In the last decade, a whole generation has come to accept the internet as the way to access information, compare competitive offerings and purchase goods and services. Add to this the rapid take-up of social media and mobile technologies, such as smart phones and tablets, and it has never been easier to develop new, and leverage existing relationships with customers as a first step to engaging with them to sell financial products and services. This phenomenon is opening up the market for financial services to new entrants from retailers, to mobile phone providers, payment services providers and many others. Multi-channel capability is one of the major battlegrounds of the moment – not just expected and demanded by customers but also a strategically necessary capability for those organisations which will endure and thrive in the digital age.

A customer needs-focused approach to developing multi-channel strategy and capability is essential to ensure the individual channels become value-adding to both the customer and the organisation rather than a  series of disconnected, add-on channels which add cost rather than reduce it and which do not deliver the joined-up experience expected by customers.
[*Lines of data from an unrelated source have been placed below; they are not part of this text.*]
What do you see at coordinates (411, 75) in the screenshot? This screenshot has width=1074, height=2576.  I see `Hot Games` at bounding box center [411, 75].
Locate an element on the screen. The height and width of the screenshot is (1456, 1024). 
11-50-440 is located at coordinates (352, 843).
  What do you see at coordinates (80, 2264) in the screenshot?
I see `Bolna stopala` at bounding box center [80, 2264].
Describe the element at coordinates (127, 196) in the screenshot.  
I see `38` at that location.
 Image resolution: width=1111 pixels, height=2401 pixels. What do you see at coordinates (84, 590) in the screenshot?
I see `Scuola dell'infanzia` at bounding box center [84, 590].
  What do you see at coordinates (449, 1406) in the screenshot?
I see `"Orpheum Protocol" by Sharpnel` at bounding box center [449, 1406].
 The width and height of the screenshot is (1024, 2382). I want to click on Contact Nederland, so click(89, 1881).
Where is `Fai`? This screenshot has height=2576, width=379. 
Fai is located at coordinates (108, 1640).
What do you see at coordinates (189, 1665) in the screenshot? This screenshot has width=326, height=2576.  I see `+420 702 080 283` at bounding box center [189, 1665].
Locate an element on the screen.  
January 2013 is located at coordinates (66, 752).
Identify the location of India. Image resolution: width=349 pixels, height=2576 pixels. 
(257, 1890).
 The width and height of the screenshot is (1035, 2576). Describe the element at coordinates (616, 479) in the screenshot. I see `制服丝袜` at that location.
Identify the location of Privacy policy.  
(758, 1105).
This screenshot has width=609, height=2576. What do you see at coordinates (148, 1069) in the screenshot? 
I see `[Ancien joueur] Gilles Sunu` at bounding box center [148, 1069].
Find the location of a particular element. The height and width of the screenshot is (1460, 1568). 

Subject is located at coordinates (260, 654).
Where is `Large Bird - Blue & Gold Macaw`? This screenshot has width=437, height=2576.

Ensuring that all the channels are integrated is key to achieving the above. This incorporates processes which are developed end-to-end from the customer’s perspective and which recognise that customers will want to break journeys and hop from one channel to another.  It also  requires a single view of  the customer which is operational across all channels and  enables contact history to travel with the customer as they hop.

There are big multi-channel lessons to be learned from the Retail sector. We have the capabilities and experience to allow you to do just that and leap-frog the competition.

Distribution Strategy & Capability Effectiveness

How you distribute products and services to potential and existing customers has changed massively over the last decade with the advent of the internet and now mobile channels.  These new channels need to join up with existing face-to-face and telephone channels to create an integrated, multi-channel capability. And yet, at the same time, the old basics still run true – needing to know the customer, understand their needs and, where appropriate, to develop a relationship and seek to add value across the lifetime of the relationship; needing to have the right people, well trained and incentivised to do right by the customer and maximise revenue; leveraging technology to increase efficiency and enable higher cost channels to focus on higher value segments and higher value journeys. You still need to do all of this and apply these common sense, customer-centric principles to all channels both old and new.  And, most importantly, you need to have a clear distribution strategy of what you are trying to achieve for the customer and the business.

At Egremont, we have the capabilities and expertise to help you define the optimal distribution strategy and operating model to achieve your corporate goals - whether this be to determine the role of the branch within the context of a multi-channel distribution capability or to define the role of direct and intermediated distribution for a corporate business-to-business proposition in the context of the Retail Distribution Review.

From the perspective of any one of the channels, from contact centre  to branch we have the expertise to help you develop new capability and improve the effectiveness and efficiency of existing  capability .  This could be developing the branch of the future, face-to-face sales force effectiveness underpinned by key account management, consultative selling and automation, or a contact centre based on a 3-layer customer-centric model – 1st time resolution simple query, complex enquiry, or transactional interaction.

Whatever the channel and the challenge, we take a systems thinking approach which addresses all of the capability levers – process, people, information and technology – to deliver holistic capabilities which start and finish with the customer.